Click-target data
-=-=-=-=-

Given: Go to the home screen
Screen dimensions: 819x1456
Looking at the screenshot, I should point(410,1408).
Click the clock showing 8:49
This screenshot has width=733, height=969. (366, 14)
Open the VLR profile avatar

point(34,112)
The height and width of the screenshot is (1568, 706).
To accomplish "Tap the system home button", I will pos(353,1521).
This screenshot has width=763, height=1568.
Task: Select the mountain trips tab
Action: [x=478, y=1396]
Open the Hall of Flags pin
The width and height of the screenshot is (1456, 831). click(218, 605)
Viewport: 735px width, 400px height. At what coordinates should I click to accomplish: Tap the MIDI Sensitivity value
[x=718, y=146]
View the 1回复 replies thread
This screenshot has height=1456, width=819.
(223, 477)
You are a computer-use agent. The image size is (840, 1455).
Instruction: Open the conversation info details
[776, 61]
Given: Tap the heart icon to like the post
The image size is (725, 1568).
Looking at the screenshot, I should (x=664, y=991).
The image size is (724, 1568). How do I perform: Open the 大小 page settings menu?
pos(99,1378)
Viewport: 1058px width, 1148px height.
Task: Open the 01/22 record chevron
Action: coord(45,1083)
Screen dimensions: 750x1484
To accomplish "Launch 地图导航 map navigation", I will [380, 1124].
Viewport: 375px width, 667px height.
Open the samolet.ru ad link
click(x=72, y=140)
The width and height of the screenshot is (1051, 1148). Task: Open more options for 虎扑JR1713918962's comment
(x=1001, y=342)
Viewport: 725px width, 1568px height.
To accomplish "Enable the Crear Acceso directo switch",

-=-=-=-=-

Reproduce everything from the line containing "Viewport: 375px width, 667px height." down to the end of the material, requests included. Offset every coordinate in the answers by adding 96.

Viewport: 375px width, 667px height.
Open the samolet.ru ad link
click(x=168, y=236)
The width and height of the screenshot is (1051, 1148). Task: Open more options for 虎扑JR1713918962's comment
(x=1097, y=438)
Viewport: 725px width, 1568px height.
To accomplish "Enable the Crear Acceso directo switch",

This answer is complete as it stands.